The LAPACK routine zheevr (complex form of syevr) is returning with info=1 which is labelled an “internal error”. The most likely cause seems to be convergence failure for some eigenvalues, which the documentation says is “generally caused by unexpectedly inaccurate arithmetic”. (Symmetric eigensolvers are supposed to be very robust.) In short, your science problem became something of interest to numerical analysts and/or writers of linear algebra libraries.

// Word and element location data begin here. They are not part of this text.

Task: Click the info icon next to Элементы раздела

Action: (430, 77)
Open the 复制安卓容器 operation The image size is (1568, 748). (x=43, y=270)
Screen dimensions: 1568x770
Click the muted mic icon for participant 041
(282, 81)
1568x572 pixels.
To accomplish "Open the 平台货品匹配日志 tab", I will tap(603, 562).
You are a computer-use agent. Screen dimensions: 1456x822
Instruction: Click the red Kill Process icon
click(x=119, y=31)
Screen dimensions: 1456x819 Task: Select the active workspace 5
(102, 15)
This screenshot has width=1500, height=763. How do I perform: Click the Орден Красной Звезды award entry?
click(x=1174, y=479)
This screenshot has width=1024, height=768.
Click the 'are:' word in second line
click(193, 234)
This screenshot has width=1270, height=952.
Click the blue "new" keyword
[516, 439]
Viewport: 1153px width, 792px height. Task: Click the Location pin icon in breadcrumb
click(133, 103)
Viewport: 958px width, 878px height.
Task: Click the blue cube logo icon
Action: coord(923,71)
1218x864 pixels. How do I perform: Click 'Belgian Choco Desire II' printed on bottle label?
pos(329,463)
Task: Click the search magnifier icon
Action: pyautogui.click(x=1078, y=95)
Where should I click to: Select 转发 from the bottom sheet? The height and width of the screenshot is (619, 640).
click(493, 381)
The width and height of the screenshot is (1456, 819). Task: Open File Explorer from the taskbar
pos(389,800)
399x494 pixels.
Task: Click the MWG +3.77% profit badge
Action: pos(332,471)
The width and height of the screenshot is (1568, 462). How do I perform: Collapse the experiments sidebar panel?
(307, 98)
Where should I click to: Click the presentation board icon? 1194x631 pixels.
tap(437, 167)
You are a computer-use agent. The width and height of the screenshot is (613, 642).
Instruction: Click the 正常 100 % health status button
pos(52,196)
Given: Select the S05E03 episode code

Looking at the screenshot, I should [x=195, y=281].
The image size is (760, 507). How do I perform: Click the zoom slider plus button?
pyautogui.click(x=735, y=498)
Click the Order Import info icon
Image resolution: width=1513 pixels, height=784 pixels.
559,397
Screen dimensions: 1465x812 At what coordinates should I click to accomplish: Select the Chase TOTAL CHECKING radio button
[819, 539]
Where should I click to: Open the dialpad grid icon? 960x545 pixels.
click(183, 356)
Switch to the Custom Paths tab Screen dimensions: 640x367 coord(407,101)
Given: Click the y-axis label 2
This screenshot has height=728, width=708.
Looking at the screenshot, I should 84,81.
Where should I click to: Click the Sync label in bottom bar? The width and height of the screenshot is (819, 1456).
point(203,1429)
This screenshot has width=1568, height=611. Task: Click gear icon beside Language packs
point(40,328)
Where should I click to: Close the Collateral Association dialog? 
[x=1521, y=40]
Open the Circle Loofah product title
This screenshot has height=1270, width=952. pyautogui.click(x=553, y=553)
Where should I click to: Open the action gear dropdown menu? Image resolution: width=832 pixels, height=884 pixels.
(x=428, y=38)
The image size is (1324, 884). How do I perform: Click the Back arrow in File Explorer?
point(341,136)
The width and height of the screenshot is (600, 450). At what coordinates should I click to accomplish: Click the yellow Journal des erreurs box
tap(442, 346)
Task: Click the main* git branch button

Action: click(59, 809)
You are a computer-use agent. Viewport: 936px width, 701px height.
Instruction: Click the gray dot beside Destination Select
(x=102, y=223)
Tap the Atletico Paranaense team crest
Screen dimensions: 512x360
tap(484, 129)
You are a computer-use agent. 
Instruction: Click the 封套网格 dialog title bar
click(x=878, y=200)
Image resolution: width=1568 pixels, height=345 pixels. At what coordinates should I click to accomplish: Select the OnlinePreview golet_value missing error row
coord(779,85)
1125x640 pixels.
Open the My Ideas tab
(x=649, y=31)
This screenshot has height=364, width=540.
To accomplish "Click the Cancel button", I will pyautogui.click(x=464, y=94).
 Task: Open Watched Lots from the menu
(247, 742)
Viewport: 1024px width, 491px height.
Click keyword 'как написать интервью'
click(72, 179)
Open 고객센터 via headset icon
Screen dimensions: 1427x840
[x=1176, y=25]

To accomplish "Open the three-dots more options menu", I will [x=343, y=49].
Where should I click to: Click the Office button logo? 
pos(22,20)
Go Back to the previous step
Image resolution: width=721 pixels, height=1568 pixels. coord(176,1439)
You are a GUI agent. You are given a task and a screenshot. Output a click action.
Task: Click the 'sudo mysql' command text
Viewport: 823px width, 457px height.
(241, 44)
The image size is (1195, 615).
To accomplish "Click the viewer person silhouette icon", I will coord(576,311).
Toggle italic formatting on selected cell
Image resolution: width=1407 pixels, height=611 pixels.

I suggest that you wrap your call to eig() in a try block. You could flag the parameter set as unsolvable for now. Consider saving the matrix to disk and posting it — see if any of us can nail the problem down more precisely, or even solve it.


#3

Thanks! I managed to track down one of those matrices. Here is a dropbox link to a JLD file: https://www.dropbox.com/s/vsusswa66uc78l9/problematic_mat.jld?dl=0

Interestingly, if I make this matrix sparse and use eigs instead of eig it works…


#4

These matrices (others in a similar series) have a lot of identical eigenvalues, due to being tensored with the identity. That’s probably the cause of the instability. I’ll diagonalize them before I tensor them, which is really what I should have done from the beginning anyway.


#5

Yes, roundoff interaction with eigenvalue multiplicity may well be the cause of trouble. Oddly, eig was quite happy with your example matrix on my system - perhaps BLAS does things in a different order on my processor.

If you still have trouble after reorganizing the calculation, it might help to relax the tolerance used by the LAPACK routines. (Currently the tolerance parameter is hard-wired to -1.0 in the Julia wrappers, which is replaced by a very small value in LAPACK.)